Reduced vascular remodeling, endothelial dysfunction, and oxidative stress in resistance arteries of angiotensin II-infused macrophage colony-stimulating factor-deficient mice - Evidence for a role in inflammation in angiotensin-induced vascular injury

Objective - Angiotensin (Ang) II-induced vascular damage may be partially mediated by reactive oxygen species generation and inflammation. Homozygous osteopetrotic mice (Op/Op), deficient in macrophage colony-stimulating factor (m-CSF), exhibit reduced inflammation. We therefore investigated Ang II effects on vascular structure, function, and oxidant stress generation in this model. Methods and Results - Adult Op/Op, heterozygous (Op/+), and wild type (+/+) mice underwent 14-day Ang II ( 1000 ng/kg per minute) or saline infusion. Blood pressure ( BP) was assessed by radiotelemetry, mesenteric resistance artery vascular reactivity was studied on a pressurized myograph, and vascular superoxide and NAD(P) H oxidase activity by lucigenin chemiluminescence. Ang II increased BP in Op/+ and +/+ mice but not in Op/Op. Ang II-treated Op/+ and +/+ mice showed reduced acetylcholine-mediated relaxation ( maximal relaxation, respectively, 64% and 67% versus 84% and 93% in respective controls; P < 0.05), which was unaffected by L-NAME. Ang II-infused Op/Op mice arteries showed significantly less endothelial dysfunction than vehicle-infused counterparts ( maximal relaxation 87% versus 96% in shams). Resistance arteries from Ang II-infused +/+ and Op/+ mice had significantly increased media-to-lumen ratio and media thickness, neither of which was altered in Op/Op mice compared with untreated littermates.

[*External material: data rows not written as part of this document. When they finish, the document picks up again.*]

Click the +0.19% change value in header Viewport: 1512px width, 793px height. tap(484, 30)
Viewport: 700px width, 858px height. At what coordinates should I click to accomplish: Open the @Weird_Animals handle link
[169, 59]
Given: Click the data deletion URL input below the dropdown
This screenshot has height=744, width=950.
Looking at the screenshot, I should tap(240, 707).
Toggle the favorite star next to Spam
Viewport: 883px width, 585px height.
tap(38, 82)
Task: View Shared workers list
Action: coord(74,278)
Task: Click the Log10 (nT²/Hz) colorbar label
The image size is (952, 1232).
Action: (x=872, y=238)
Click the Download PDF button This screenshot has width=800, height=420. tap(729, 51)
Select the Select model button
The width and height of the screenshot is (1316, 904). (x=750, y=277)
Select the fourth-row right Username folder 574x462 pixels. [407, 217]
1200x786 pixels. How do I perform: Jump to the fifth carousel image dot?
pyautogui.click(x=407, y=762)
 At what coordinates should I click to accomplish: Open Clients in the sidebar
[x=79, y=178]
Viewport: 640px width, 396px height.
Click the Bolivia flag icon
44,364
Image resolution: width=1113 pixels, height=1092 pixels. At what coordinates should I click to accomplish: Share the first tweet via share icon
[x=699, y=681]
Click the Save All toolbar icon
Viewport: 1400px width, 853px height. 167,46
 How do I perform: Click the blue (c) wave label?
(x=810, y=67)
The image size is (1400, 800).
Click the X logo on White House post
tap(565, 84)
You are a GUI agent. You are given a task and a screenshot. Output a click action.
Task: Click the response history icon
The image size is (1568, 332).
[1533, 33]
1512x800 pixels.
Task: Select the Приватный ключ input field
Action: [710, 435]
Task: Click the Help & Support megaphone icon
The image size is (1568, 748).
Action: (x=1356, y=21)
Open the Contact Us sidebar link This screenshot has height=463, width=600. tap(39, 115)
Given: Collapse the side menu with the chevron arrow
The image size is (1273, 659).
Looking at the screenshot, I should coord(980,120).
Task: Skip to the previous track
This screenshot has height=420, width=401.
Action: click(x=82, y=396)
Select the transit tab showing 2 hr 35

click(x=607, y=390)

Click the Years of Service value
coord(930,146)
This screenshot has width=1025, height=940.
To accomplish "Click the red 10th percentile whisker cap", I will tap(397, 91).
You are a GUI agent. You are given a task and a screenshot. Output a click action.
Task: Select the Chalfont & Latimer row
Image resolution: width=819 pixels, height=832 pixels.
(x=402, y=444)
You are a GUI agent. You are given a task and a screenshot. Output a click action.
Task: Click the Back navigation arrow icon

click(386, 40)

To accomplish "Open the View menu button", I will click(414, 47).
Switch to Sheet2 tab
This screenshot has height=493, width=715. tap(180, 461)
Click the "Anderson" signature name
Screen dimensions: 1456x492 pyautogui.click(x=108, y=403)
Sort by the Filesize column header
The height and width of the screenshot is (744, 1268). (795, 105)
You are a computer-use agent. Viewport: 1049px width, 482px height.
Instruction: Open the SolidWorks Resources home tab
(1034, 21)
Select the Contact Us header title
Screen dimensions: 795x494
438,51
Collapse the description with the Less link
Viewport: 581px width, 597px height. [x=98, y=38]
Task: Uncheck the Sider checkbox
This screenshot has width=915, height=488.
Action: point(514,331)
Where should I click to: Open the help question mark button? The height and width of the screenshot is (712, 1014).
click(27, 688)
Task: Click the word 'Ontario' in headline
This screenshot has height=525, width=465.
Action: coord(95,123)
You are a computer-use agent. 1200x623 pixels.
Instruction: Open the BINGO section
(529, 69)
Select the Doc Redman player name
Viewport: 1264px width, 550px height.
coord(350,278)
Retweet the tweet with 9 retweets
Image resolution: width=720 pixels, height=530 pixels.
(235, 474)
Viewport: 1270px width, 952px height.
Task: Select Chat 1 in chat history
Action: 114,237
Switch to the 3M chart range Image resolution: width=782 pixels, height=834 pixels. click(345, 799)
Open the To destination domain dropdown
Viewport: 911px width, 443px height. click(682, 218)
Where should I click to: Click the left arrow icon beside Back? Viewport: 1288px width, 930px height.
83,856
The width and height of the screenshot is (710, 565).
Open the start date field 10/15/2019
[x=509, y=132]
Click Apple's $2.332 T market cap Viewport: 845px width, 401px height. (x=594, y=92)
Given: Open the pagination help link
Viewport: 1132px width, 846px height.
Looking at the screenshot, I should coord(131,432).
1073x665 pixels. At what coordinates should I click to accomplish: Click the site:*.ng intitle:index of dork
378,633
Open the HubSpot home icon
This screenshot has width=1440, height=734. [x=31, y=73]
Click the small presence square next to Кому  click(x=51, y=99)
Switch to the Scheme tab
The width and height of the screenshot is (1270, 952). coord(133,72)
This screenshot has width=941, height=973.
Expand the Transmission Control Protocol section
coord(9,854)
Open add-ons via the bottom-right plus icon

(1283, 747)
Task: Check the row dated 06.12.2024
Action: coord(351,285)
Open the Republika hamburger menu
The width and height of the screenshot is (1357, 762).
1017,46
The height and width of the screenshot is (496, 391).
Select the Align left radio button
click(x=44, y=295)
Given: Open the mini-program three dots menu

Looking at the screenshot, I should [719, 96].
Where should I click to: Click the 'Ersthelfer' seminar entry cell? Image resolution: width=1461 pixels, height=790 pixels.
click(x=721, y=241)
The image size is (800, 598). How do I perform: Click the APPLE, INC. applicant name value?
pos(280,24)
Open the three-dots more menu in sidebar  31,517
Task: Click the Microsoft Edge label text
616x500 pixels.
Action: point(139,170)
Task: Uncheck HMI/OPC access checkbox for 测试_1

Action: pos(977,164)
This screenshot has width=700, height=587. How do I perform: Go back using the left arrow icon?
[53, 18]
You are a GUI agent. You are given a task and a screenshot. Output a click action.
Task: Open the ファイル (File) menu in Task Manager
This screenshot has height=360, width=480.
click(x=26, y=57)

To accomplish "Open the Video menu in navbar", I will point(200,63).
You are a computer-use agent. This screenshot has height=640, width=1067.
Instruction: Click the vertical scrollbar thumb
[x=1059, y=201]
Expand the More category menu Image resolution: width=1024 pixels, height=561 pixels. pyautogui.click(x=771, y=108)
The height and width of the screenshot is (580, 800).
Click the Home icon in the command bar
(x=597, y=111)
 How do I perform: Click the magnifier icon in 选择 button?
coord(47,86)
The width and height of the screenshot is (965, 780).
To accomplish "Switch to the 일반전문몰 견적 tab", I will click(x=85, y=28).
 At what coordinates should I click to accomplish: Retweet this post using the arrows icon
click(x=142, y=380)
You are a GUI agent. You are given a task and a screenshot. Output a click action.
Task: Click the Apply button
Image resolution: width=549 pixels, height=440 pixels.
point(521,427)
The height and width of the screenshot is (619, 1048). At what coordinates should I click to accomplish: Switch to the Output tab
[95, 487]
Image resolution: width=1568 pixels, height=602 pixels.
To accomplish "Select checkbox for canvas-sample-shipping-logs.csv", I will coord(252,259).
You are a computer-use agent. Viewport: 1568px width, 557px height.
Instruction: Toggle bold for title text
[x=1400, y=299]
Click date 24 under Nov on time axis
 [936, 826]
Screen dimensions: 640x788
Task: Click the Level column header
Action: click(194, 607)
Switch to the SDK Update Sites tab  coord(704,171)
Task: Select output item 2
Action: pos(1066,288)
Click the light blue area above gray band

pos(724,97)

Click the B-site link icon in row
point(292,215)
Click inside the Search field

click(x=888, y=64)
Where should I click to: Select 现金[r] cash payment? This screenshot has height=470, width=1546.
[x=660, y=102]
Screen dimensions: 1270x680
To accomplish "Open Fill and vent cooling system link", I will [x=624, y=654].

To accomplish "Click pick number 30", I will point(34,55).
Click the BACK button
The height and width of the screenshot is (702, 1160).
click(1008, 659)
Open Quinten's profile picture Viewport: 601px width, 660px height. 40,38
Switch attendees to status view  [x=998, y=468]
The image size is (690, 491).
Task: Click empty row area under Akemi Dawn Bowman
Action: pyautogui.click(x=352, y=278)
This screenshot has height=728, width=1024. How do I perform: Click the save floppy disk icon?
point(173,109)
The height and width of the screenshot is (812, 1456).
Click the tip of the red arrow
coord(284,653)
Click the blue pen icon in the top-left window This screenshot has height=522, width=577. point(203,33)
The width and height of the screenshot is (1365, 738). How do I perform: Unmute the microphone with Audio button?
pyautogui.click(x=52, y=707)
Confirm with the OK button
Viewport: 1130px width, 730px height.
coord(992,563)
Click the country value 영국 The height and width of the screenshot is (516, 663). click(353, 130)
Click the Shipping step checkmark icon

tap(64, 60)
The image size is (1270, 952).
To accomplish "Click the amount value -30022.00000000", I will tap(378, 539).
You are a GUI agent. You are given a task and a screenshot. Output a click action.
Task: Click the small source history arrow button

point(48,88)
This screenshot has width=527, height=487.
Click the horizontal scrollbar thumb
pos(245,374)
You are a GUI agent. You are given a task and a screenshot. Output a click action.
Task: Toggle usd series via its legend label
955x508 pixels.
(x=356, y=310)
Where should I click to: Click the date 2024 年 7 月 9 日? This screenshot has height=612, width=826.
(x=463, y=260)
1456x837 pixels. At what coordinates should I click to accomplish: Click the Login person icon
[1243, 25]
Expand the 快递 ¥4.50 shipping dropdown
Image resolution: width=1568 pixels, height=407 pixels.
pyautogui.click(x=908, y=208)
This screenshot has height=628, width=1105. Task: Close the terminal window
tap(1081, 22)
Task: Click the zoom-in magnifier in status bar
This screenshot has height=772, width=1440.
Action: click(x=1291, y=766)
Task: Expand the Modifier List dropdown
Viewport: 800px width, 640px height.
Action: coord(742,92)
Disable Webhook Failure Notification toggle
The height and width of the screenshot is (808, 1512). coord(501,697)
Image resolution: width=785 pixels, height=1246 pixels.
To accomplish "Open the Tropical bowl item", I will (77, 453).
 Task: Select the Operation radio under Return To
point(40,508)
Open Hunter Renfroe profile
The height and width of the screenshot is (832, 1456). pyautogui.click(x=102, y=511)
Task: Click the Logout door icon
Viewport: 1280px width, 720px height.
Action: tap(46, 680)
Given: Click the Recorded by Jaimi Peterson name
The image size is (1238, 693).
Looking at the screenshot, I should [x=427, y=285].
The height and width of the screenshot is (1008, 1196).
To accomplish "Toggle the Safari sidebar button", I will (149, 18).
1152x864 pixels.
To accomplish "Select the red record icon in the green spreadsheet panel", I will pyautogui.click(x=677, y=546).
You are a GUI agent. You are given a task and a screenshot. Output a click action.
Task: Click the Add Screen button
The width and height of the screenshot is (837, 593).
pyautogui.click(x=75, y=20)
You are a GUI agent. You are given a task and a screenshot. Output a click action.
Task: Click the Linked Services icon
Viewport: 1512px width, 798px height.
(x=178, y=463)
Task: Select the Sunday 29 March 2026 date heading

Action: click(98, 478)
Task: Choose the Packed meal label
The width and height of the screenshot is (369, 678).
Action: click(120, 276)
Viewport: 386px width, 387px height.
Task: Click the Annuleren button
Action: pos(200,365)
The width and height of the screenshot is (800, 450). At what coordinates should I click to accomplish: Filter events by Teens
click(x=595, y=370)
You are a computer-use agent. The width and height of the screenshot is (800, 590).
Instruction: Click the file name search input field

Vascular media cross-sectional area, NAD( P) H oxidase activity and expression, and vascular cell adhesion molecule ( VCAM)- 1 expression were significantly increased by Ang II only in +/+ mice ( P < 0.05). Conclusions - m-CSF - deficient mice (Op/Op) developed less endothelial dysfunction, vascular remodeling, and oxidative stress induced by Ang II than +/+ littermates, suggesting a critical role of m-CSF and proinflammatory mediators in Ang II-induced vascular injury.